++++ Data to examine

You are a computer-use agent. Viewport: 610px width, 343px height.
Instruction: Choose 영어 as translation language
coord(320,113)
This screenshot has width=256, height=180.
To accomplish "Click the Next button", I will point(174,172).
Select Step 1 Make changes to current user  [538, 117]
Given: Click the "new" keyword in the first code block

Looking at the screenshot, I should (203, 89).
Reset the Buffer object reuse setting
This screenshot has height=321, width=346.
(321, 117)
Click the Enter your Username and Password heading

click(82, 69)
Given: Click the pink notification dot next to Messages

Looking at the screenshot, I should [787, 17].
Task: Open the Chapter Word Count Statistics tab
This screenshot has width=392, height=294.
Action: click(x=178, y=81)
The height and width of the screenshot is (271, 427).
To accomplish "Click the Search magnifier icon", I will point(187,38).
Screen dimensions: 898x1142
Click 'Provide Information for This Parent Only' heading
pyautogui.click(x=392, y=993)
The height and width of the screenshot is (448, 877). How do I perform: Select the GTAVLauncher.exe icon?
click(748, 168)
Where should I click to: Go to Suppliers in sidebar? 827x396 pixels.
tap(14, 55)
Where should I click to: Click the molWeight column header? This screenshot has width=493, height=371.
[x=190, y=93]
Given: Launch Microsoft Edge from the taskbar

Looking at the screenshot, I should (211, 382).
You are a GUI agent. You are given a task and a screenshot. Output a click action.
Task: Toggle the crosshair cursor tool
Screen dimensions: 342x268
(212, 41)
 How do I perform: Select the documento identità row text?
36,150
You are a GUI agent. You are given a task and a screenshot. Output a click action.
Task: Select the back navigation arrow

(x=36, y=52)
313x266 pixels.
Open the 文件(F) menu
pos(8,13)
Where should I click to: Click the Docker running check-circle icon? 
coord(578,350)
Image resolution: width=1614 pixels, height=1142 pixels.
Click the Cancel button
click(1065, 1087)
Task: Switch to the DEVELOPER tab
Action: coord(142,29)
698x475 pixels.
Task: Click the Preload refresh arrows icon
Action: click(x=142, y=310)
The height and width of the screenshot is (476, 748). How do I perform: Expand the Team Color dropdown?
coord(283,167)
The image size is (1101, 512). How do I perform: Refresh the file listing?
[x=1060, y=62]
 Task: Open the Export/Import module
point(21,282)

++++++++

What you should do: Where the word "will" shows up in a line of the entries above, copy that line.

Task output:
To accomplish "Click the Next button", I will point(174,172).
To accomplish "Click the Search magnifier icon", I will point(187,38).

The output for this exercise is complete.